Paul Dobleman is the author of the latest book from the series The Great Books on The Art of Tattooing published by Tattoo Life: Paul Dobleman. My Traditional Vision.
Paul is one of the most loved tattoo artists in the Traditional style. As Miki Vialetto wrote in his introduction to the book: “Paul Dobleman is a fine sailor. The sea he has always navigated is Traditional, American Classic Traditional – not only for work, but also because of his passion and way of life.
His routes are well-defined, with polestars like animals, women, the sea and all the timeless tattoo subjects like knives, skulls, crosses and religious subjects. Paul is very familiar with them and knows that they need to be clear and clean, with bold lines and creamy shading. The subjects he draws are meant to have more than just artistic significance; they are tattoos, pure and simple, made to live on the skin”. We have known Paul for a long time, but in this interview we wish to retrace his first steps in the tattoo world. Here he is!
Hi, my name is Paul Dobleman, I am an artist from San Francisco, California. Currently I work at Blackheart Tattoo and have been tattooing for 16 years. I’ve always loved classic imagery, beautiful and mysterious women, life and death, skulls and roses. Also anything involving the sea, and maritime art. My Traditional Vision is my new book, I’m so proud of it! It includes my favorite work over the last decade of my 16 year career, new flash, art and tattoos. I can say that in this book you can find the secret language of tattoos and their designs.
Once you said that tattoo saved your life. Is that true? Who was Paul before learning to tattoo? And what happened then?
I think tattooing saved my life in the way that it gave me direction and something to focus and dedicate my life too. I was really wild, and a little out of control before, but having tattooing as such an important part of my life always made me want to work harder and be better. My tattoo career started around 2005.
I wanted to know everything about tattooing. I worked pretty much every day.
I learned how to make needles, work on machines, and mix pigment. I also took time to learn about the designs through painting tattoo flash. It really helped my tattooing. Before working at Spider Murphy’s, I worked at a really busy street shop where I would take walk-ins, anything and everything, until three in the morning.

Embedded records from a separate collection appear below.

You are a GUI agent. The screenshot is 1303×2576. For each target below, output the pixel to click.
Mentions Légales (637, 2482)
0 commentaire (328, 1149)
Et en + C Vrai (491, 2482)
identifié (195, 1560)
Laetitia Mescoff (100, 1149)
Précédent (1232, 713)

This really helped me learn how to put a design together fast. Since the tattoos were not always artistically satisfying I would paint flash whenever I had time, and then people started getting those designs. I realized that if people cannot see what you have to offer, they will never know.

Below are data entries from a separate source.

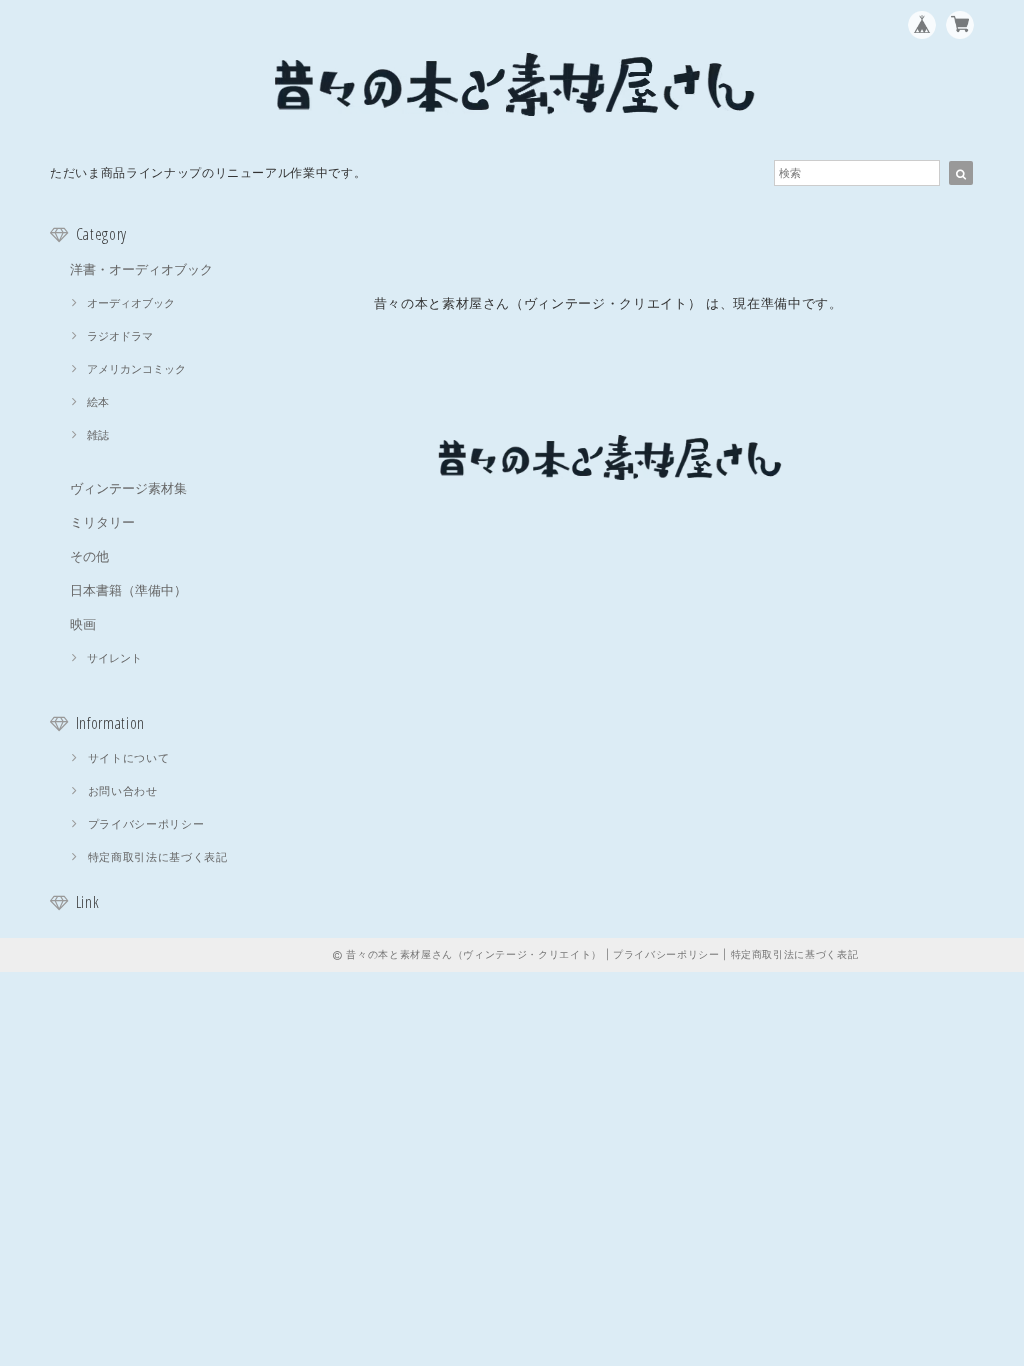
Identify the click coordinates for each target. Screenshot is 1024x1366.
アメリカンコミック (136, 369)
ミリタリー (102, 522)
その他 (89, 556)
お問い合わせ (123, 791)
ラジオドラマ (120, 336)
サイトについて (129, 758)
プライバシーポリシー (146, 824)
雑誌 (98, 435)
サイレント (114, 658)
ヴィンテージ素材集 (128, 488)
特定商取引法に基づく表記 (158, 857)
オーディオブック (131, 303)
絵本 (98, 402)
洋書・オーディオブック (141, 269)
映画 (83, 624)
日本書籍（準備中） (128, 590)
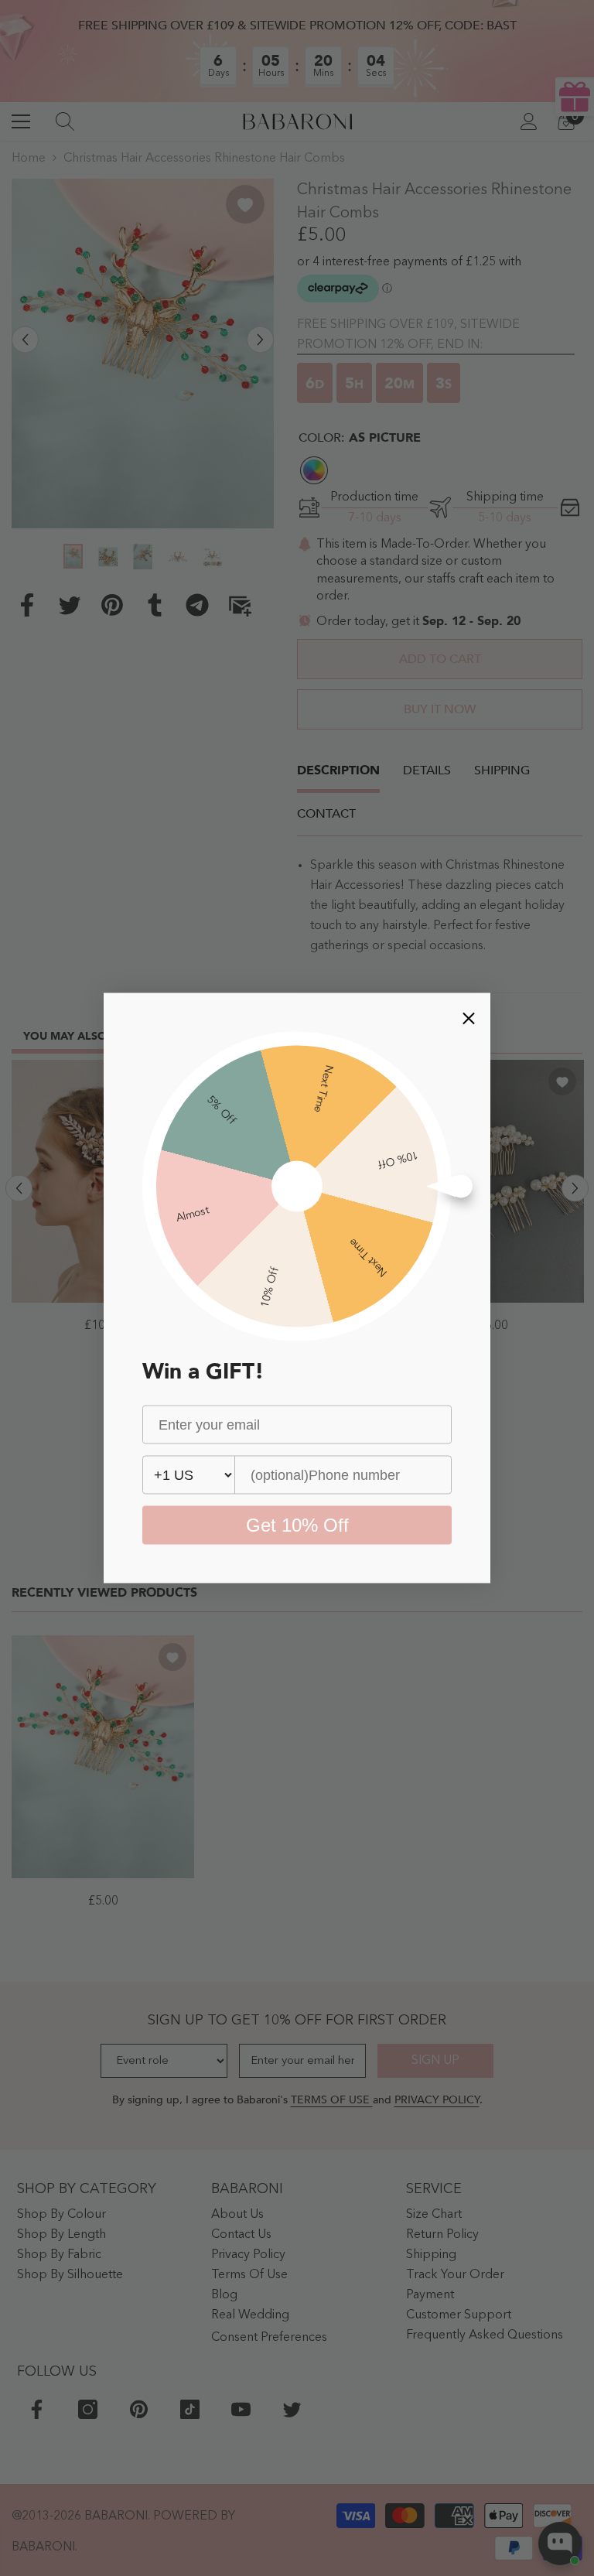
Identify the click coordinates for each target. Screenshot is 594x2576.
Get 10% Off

Has your artistic imprint always remained unchanged?
I’ve been painting flash as long as I have been tattooing and the two go hand in hand. I’m always using designs from one to the next making things look cohesive. I think that doing a tattoo that is true to the person you are tattooing is the most important thing.

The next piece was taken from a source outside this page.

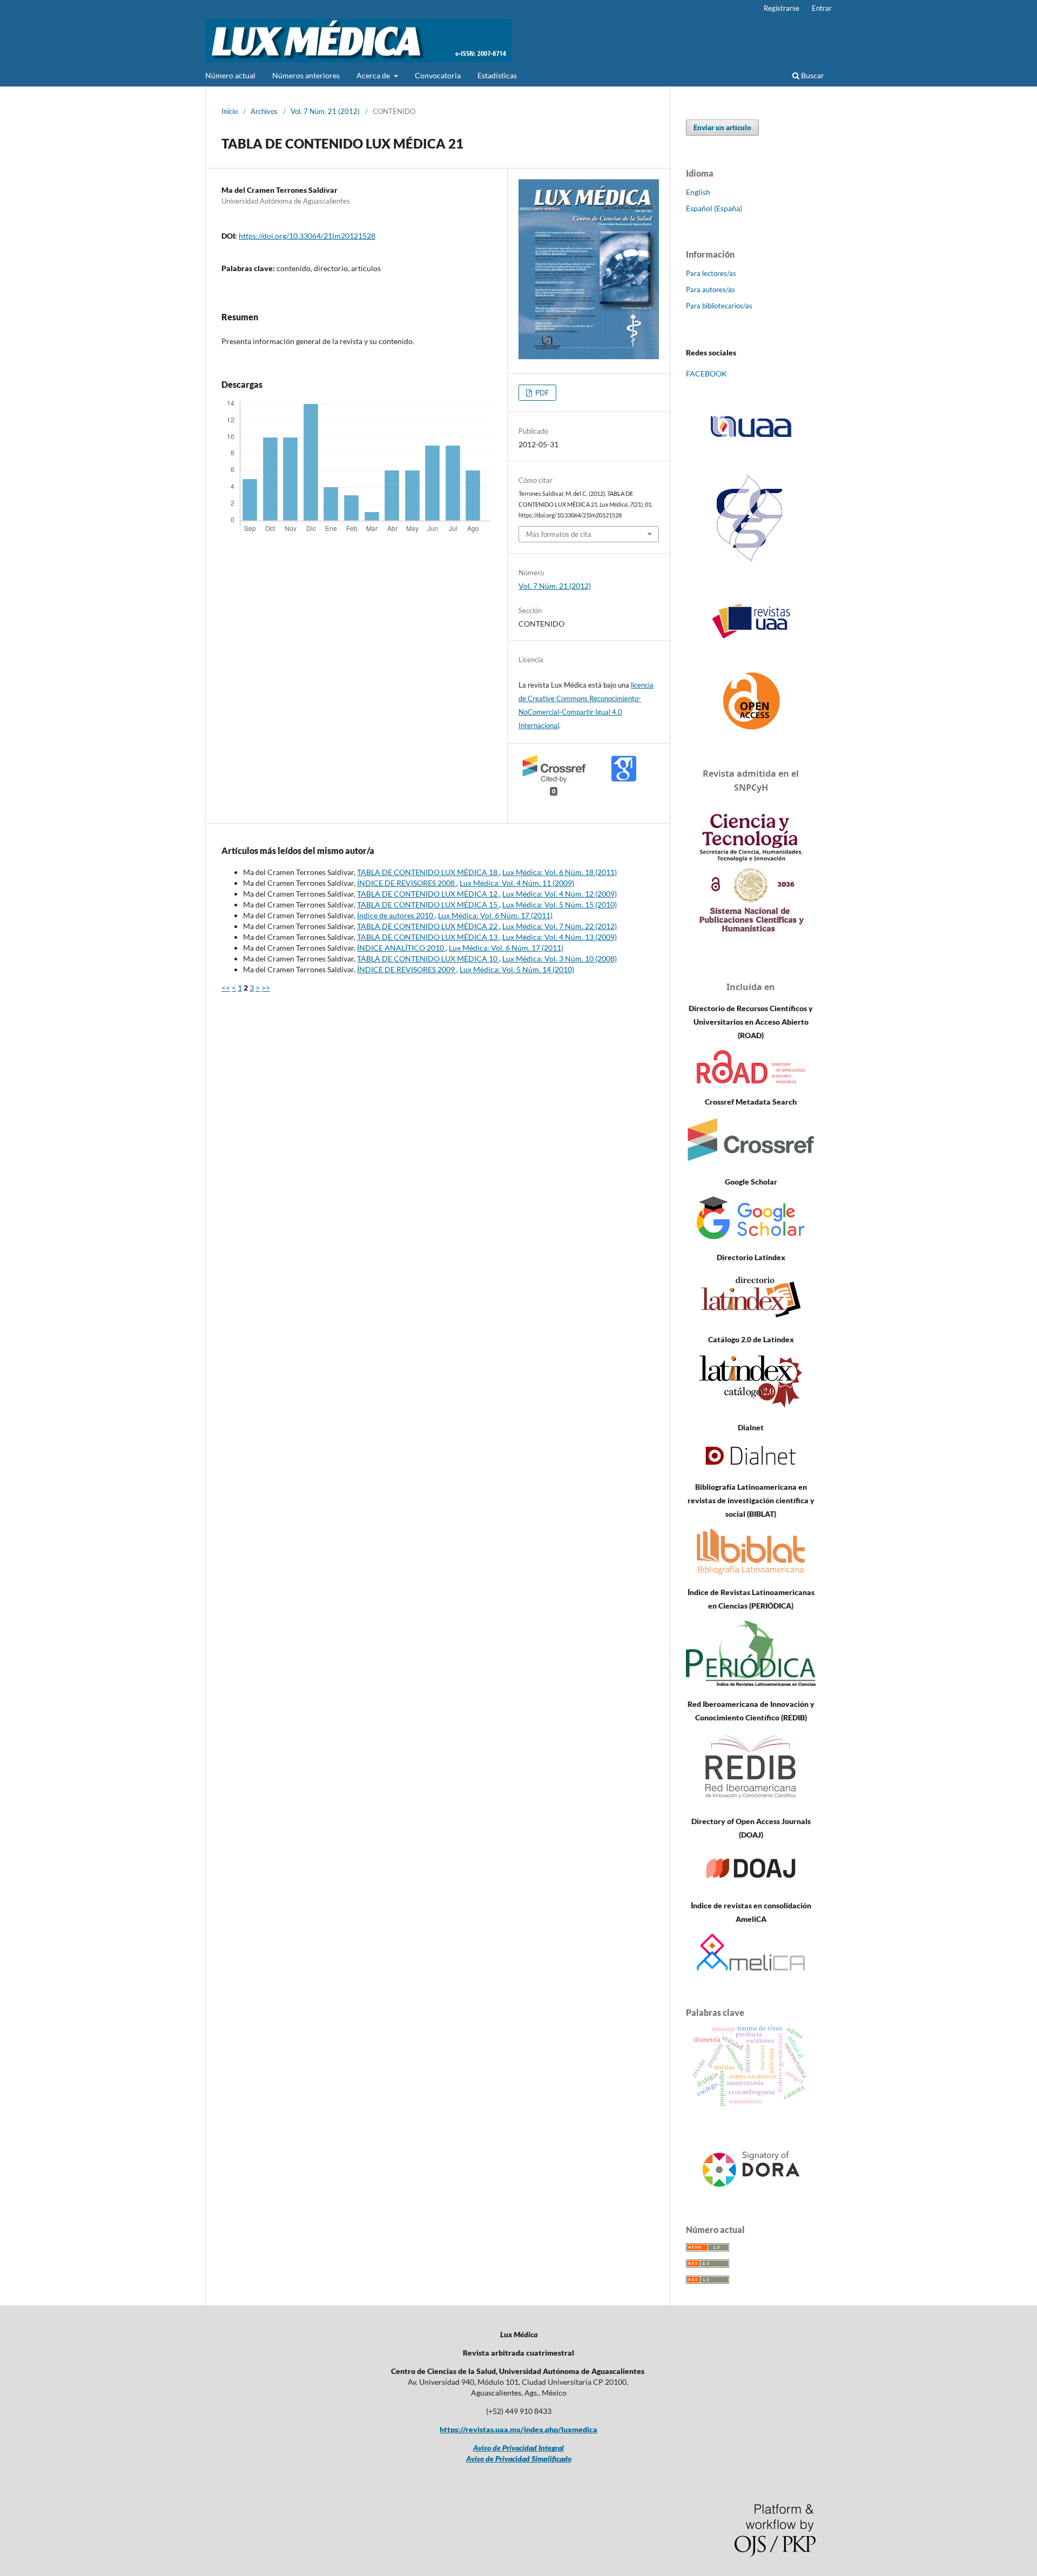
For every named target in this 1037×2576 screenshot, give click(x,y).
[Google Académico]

Then you can add what is true to you as an artist. It starts with a great design.
What are your favourite subjects, the ones you never get tired of?
I will never get tired of death and beauty. Skulls, women, the sea, roses, and eagles are always so awesome.
How did you choose the designs for the book?
The images in this book are a mirror of who I am, what I love and where I’ll be.
In this book how can we recognize your “youth” works from the more recent ones?
I think you will see more colourful work from when I first started out at Spider Murphy’s up to today, with my black traditional tattoos that a lot of people are requesting. I’ve painted mostly in black and grey and I think this has finally started to carry over into the tattooing I am doing now.
Do you reckon your style will change or evolve in the future?
I think my tattooing will always evolve. There are always things I like to add or take away as time passes to make the best tattoo I can. As I get more experience I see what lasts in a tattoo and what’s the most important.
Who were your mentors and who would be your reference points in tattoo today?
My mentors have been my father, Rand Dobleman, and my friends, Mikey Slater, Theo Mindell, Scott Sylvia, and Jeff Rassier. I still look to the classic tattooers of the past, and older artists who are non tattooers, for reference. I feel like that helps you to create your own style.
Is there any particular teaching you bear in mind when you’re working?
Always do your best, and have fun.
Beside tattooing, what are you really into and what do you do in your free time?
I love painting, riding my motorcycle, and traveling.
Are you a real music lover? What song or album means the most to you?
Yes, music is very important, without it, life would be so boring. I couldn’t think of one album or song in particular, but I love rock and roll.
What plans have you got for the future? Where will you be and what will you be doing ten years from now?
My plans for the future are to continue to travel as much as possible, paint more flash, and spend time in the tropics.
In closing this interview, what does this book represent to you?
This book represents a huge milestone in my career, all of the art that I do and passion for tattooing.